Guess the day you’ll die, win an iPod

You knew Amy Winehouse would die young but did you actually guess the date? Nearly 100,000 people did, on the site, whenwillamywinehousedie.com.

Whenwillamywinehousedie.com is a site that allowed users to guess the date the singer would die. Nearly 100,000 people entered, four actually guessed correctly. (Will Alexander/WENN)
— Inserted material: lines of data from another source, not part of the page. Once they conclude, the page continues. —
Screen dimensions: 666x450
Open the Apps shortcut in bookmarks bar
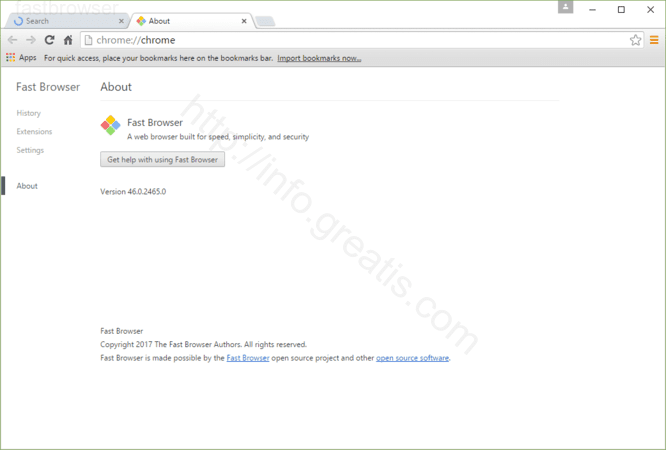tap(21, 58)
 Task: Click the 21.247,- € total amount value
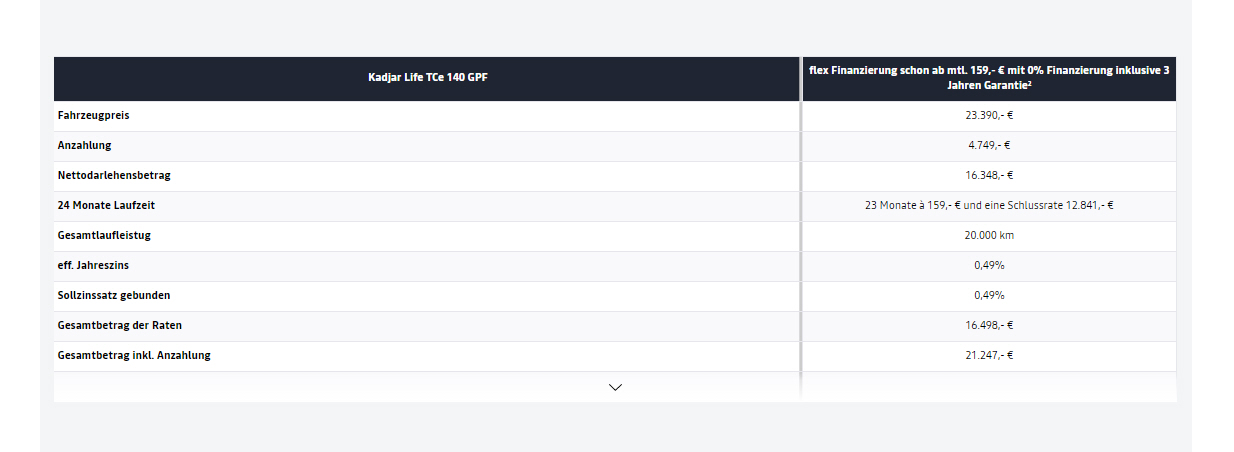point(989,356)
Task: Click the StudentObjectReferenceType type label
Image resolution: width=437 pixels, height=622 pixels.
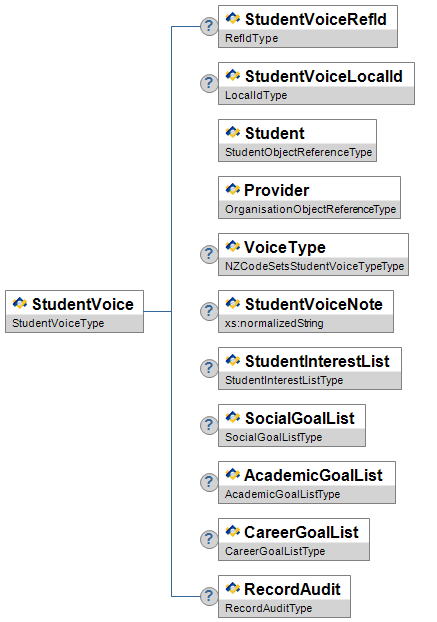Action: 299,152
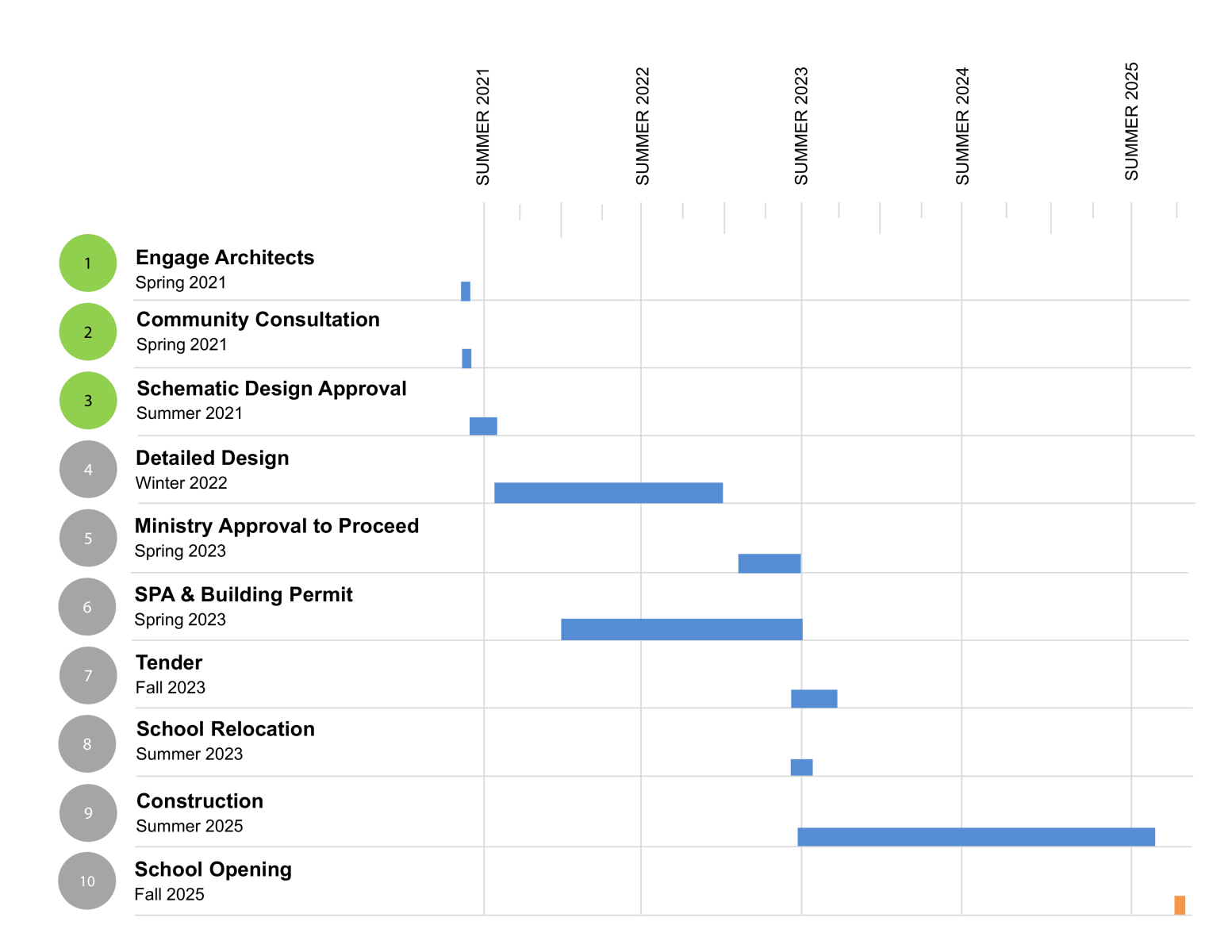Click the Tender blue bar
The width and height of the screenshot is (1232, 952).
tap(814, 699)
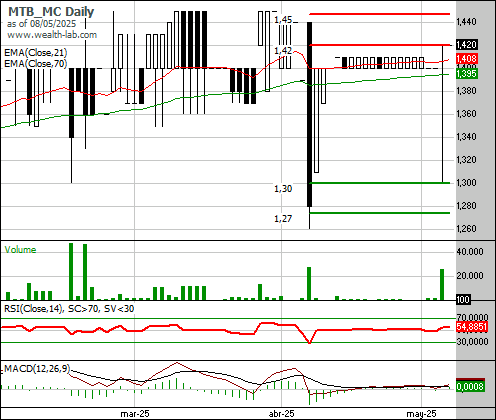Screen dimensions: 496x420
Task: Select the EMA(Close,70) indicator label
Action: (x=36, y=63)
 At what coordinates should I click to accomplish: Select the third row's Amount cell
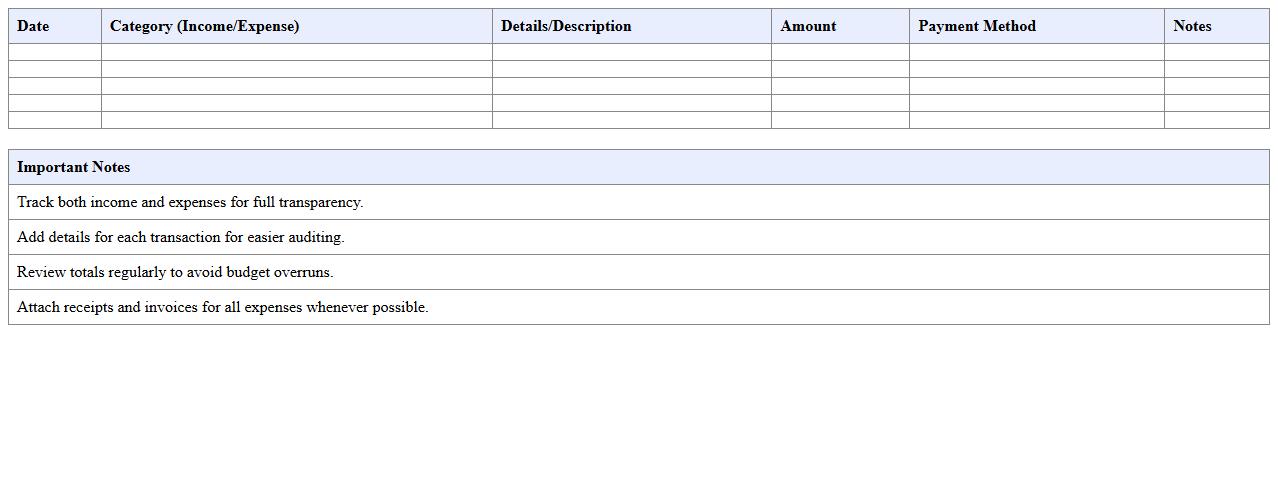tap(840, 86)
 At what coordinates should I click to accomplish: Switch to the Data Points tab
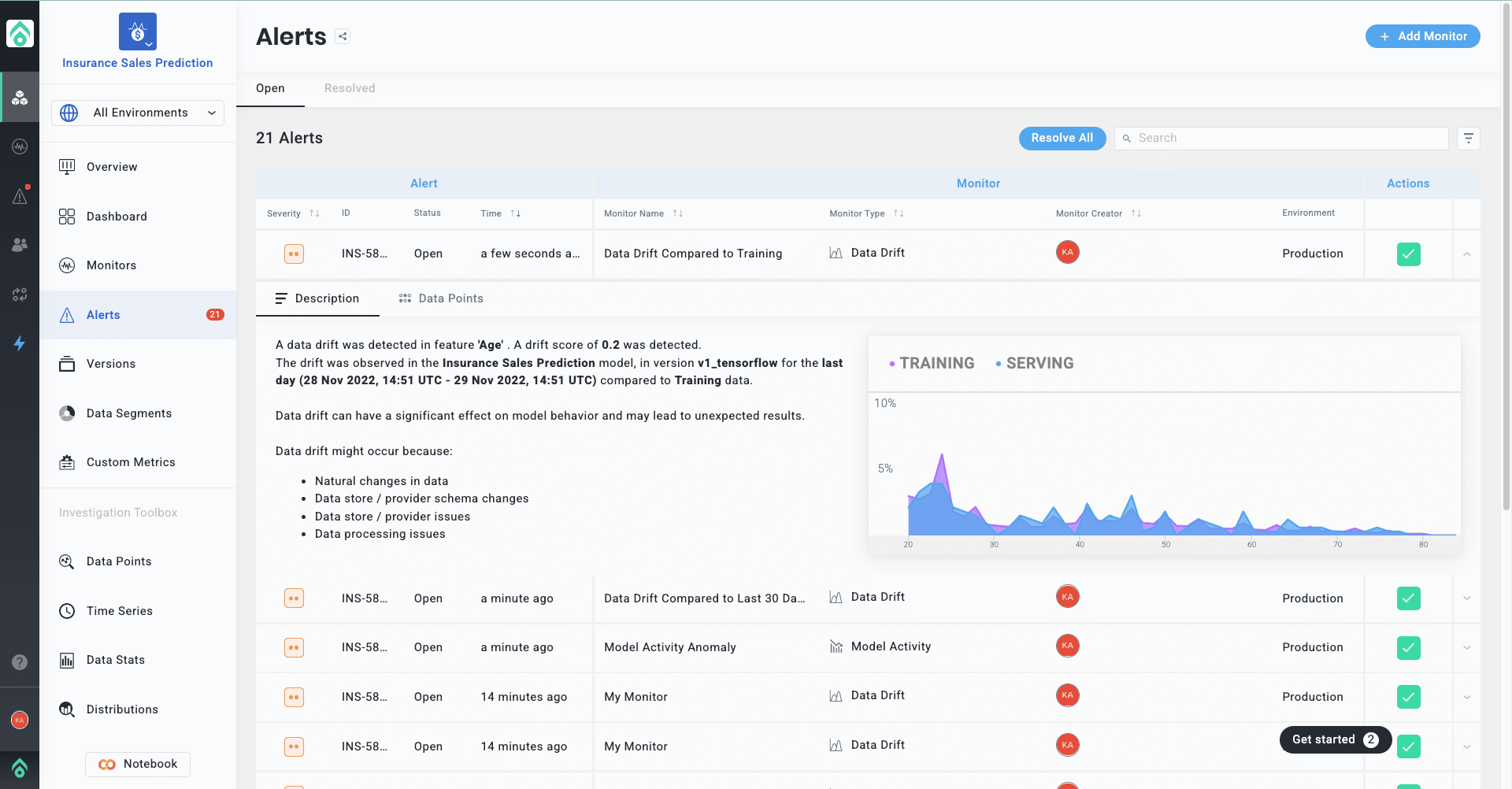(441, 298)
“Amy is on her way out and as the world is profiting from this decline we thought it only fair that you should profit from it too,” reads the site. “Guess her final breath and be crowned Mr. Or Mrs. Death. Winner will be rewarded with a iPod Touch.” The site features a form for users to enter their name, email and guess, along with a space for pre-condolences and photos of Amy looking deranged and drugged. Four people actually guessed her death date correctly. The one who guessed it correctly first—a guess placed on December 21, 2007—received the iPod.

EXPRESSING CONDOLENCES

Sites that allow you to guess the day you’ll die have been around the web for years. The idea is you type in some very basic information about yourself and the site calculates exactly how long you have to live. “This mysterious tool will give you the answer to the most important question of your life – when will your time come,” reads a line on the homepage of Deathdate.info. The site asks for birth date, sex, height, weight and which stimulants you regularly use. A clock’s second hand ticks away the entire time. Additionally, you can ask a “crystal ball” a specific question, determine from a “love oracle” whether or not your relationship will survive or learn what you’ll be reincarnated as in your next life. “After death your soul can be reborn in another flesh,” says the site. “It can transmigrate to a body of a new born child or even a plant, but most probably it will settle in an animal.”

The site’s “celebrities” page shows when a host of Hollywood’s most famous stars are set to die. Orlando Bloom has until August 6, 2034 and has lived 72.6 percent of his life. Angelina Jolie has until just January 12, 2031 and Brad Pitt, 12 years older than Angelina, has until only July 2, 2022. But the sites oracular powers may be in question. Michael Jackson is due to die on March 2, 2035.

MICHAEL JACKSON REINCARNATED AS A DIAMOND

Deathclock.com uses just three indicators to give its predictions; birth date, sex and body mass index. Many users remain skeptical, questioning how a death clock calculator could exist without some question about tobacco, drug or alcohol consumption. “I do not go into details because I wanted the Death Clock to be simple,” replies the sites creator. “If you smoke, just take off a few million seconds.” Other complaints are more critical. “Why do you like to mock God?” says one. “You are a sick sad person…this whole site is just some nonsense trash that you and your little demon friends decided to put together one day probably because your girlfriend realized how sick you were and left you.” Again, the site’s creator defends himself: “I believe in God, very strongly, but I don’t believe that talking about Death would offend the big cheese.”

The idea of predicting death goes back to the Greeks, who believed in an array of Gods, each of which had their own oracle, a shrine-like place where that particular God could be asked a question. Answers were sometimes revealed by obscure and difficult to decipher gestures, such as rustling the leaves of a sacred tree, casting lots, the movement of objects tossed into a spring, or marking the entrails of victims sacrificed upon an altar. Some Gods spoke through an intermediary who used stimulants to attain a state of reverie. At Delphi, the Pythian priestess of Apollo drank sacred spring water and chewed laurel leaves before hearing pilgrims deliver their questions. Her responses were babble but a temple priest translated them into a known tongue. At Epidaurus, the intermediary slept in the shrine and received the answer via a vision.

Some profits and soothsayers established themselves separately of the location dependent oracles. The soothsayer Tiresias was one of the most famous prophets in ancient Greece. He was blind and had spent seven years transformed as a woman. And then there is Cassandra, who predicted the death of Agamemnon at the hands of his wife, Clytemnestra and forever lent her name to doomsday prophesying.